In 2024, Mozart surprised the world when a new composition of his was unearthed after centuries. Discover more about this remarkable find.
The musical legacy of the 18th century is still being felt to this day. From Vivaldi to Haydn, Beethoven to Bach, the composers and musicians of the period left an incredible legacy and rightly remain cultural icons well into the 21st century.
Of course, we’re missing an important name here: Mozart. And Wolfgang Amadeus’ story is perhaps the most remarkable of them all, as he was only 35 when he passed away in 1791, and yet he still left us a vast body of incredible artistic achievement.
In fact, he left us even more than we perhaps realized. In 2024, more than 230 years after his untimely death, a new piece of Mozart’s music was discovered.
An Incredible Discovery in Leipzig
A team of researchers were examining the Carl Ferdinand Becker collection at the Leipzig Municipal Library. As the team delved into this collection, they noticed something strange: a never-before-seen composition.

To the untrained eye, the work appeared modest and inconsequential. It was written on the laid paper common in the Early Modern period, and drafted in brown ink that didn’t exactly illuminate the page.
But the researchers’ eyes were not untrained. They knew what they were dealing with. It was a discovery of epic proportions.
The Lost Mozart Composition
The piece was not completely unknown. Entitled “Serenade in C,” the work had been in the library’s possession for years, but was unsigned, and no one knew where it had come from.
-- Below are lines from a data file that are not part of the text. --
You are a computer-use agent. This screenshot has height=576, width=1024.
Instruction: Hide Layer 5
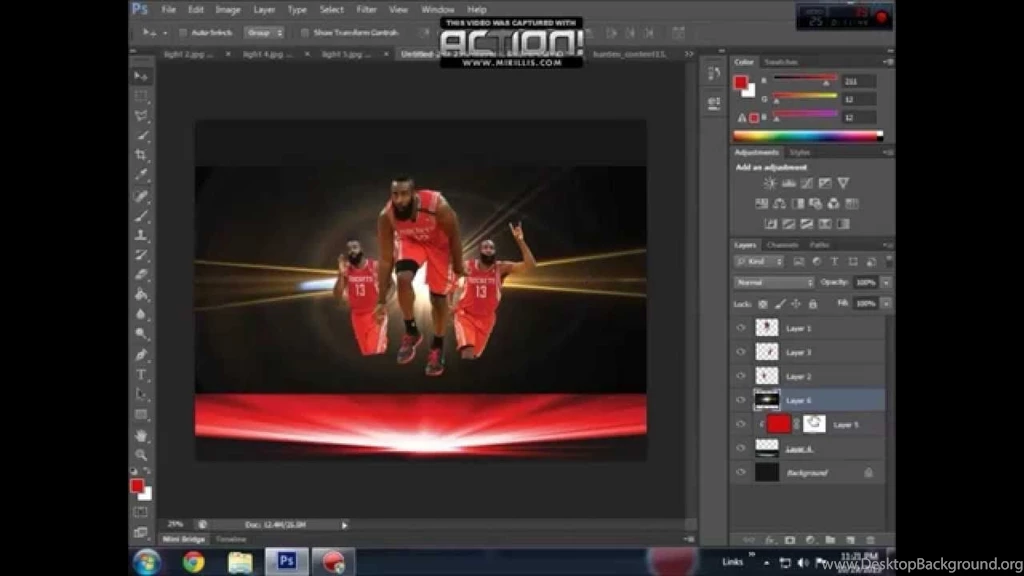tap(740, 424)
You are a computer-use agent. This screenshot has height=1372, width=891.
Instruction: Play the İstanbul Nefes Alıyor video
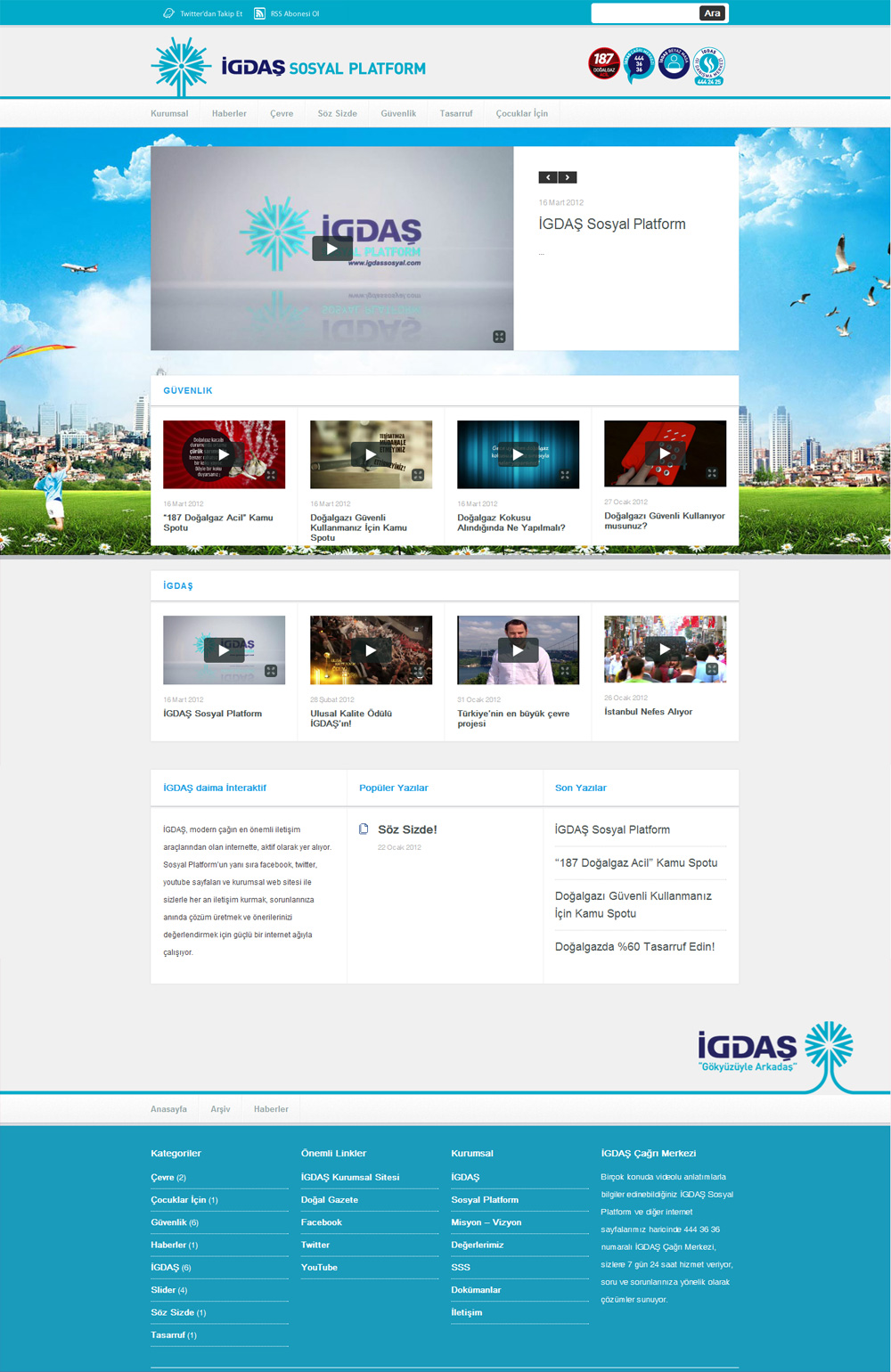coord(665,649)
As the researchers explored its history, they realized that the original composition was by Mozart himself, and that he’d written it sometime in the mid-1760s. This made the piece an early example of Mozart’s oeuvre, written while he was still a teenager and still developing his musical palate.
The immediate result was that the Köchel catalogue was immediately out of date. This catalogue is known as a comprehensive selection of Mozart’s compositions, but with a new piece suddenly emerging, it needed to be revised.
The updated version of the catalogue was published by Breitkopf & Härtel and the International Mozarteum Foundation Salzburg, the composer’s hometown.
In honor of the team’s work, the Leipzig Municipal Library was presented with a copy on September 19, 2024, and the work was played for those in attendance. Spanning a little over 12 minutes, the composition left audience members enchanted.
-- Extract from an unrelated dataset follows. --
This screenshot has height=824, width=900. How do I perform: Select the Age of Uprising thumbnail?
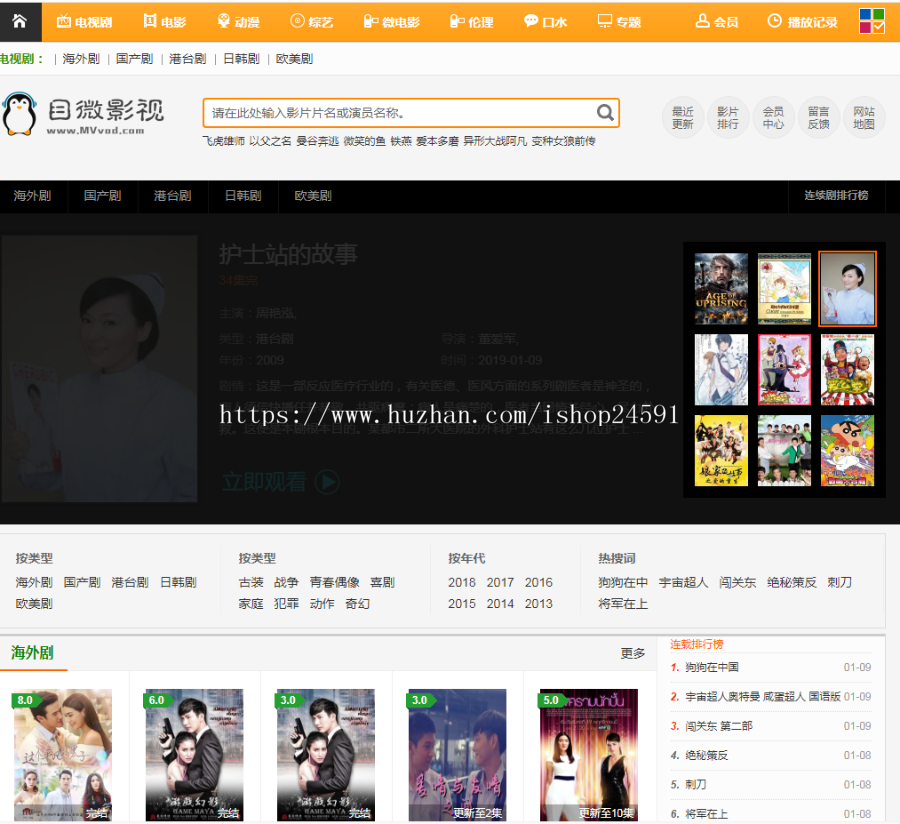point(721,289)
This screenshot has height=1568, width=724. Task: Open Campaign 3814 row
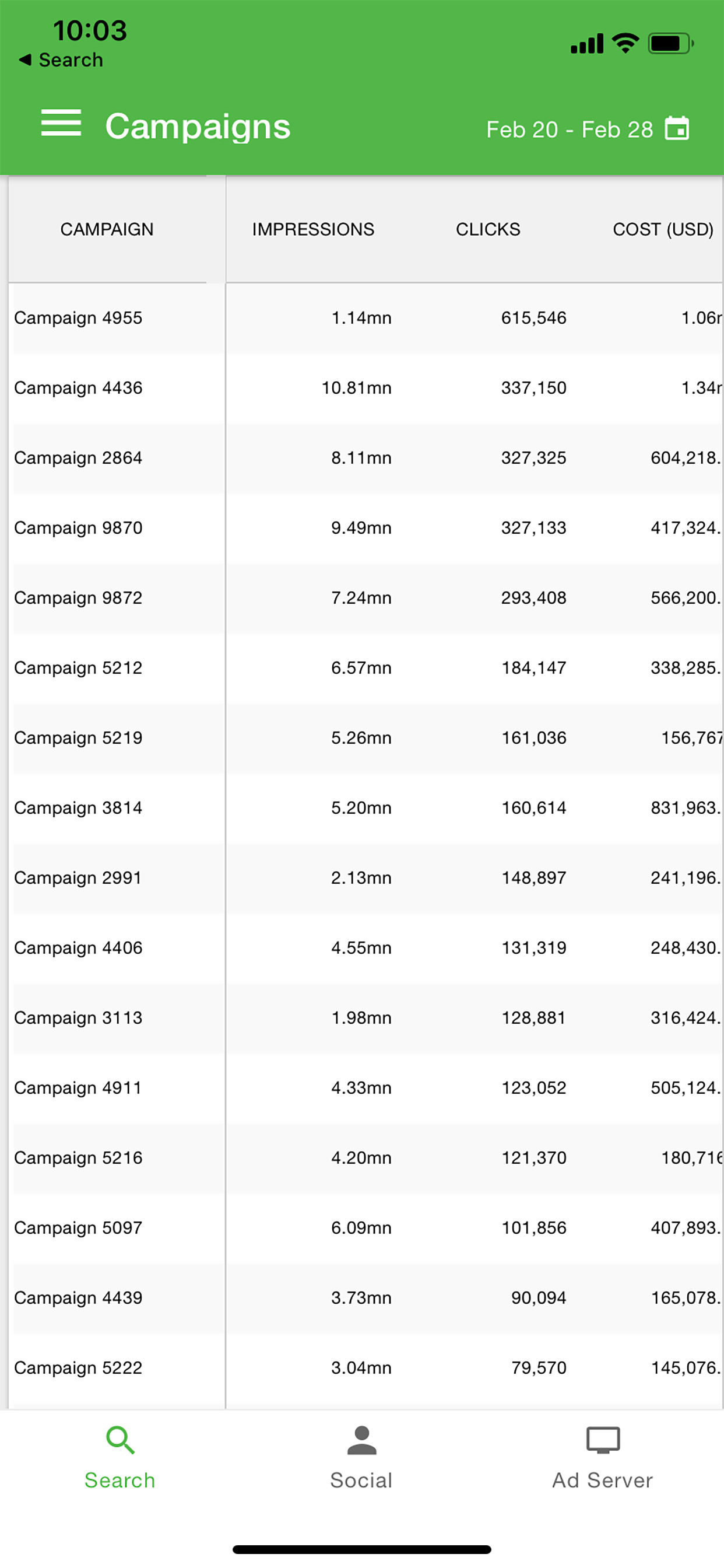tap(365, 808)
It may not be Mozart’s most technically accomplished work, but the opportunity to hear something new from one of history’s greatest geniuses was simply spellbinding.
Two days later, the piece was performed live at the Leipzig Opera by a trio from the Johann Sebastian Bach School of Music. The power of Mozart’s music was still alive and well, and coursing through all involved.
The Fame and Legacy of Mozart
Wolfgang Amadeus Mozart came into this world on January 27, 1756, in Salzburg, part of the Holy Roman Empire. Born into a musical family, it didn’t take long for Wolfgang to make his own inroads into composition.
His sister Nannerl recalled her younger brother’s early forays into artistic expression: “At the age of five,” she said, “he was already composing little pieces, which he played to his father, who wrote them down.”

Over the next three decades, Mozart would become a real celebrity. While based in Vienna, he created a string of well-loved works that cemented his fame and legacy. Though only 35 when he died, Mozart made an almost unparalleled contribution to music, and his work is still played, interpreted, and loved to this day.
Mozart’s story is tinged with tragedy. He never achieved the financial security he surely deserved and died young. However, he would be overjoyed to learn of the profound impact his work has had on people down the centuries.
Missing Music
There’s something naturally intriguing and captivating about lost musical works. Whether it’s the fabled third of Ralph Vaughan Williams’s Norfolk Rhapsodies or the much-discussed Stars tapes, made by Pink Floyd founder Syd Barrett along with John Alder and Jack Monck, the idea of never-to-be-heard music really captures the imagination.
Mozart even still has one of his own pieces of lost music. The Symphony in C Major exists only in the form of a reference in the Breitkopf & Härtel manuscript catalogue, and just a single phrase of the piece survives.

But while these lost pieces of artistic creation certainly spark the imagination and leave us wondering about what might have been, it’s still very satisfying to actually have our speculations answered. And the classical music world certainly experienced a very satisfying moment when, in 2024, Mozart’s Serenade in C was unearthed for the first time in centuries.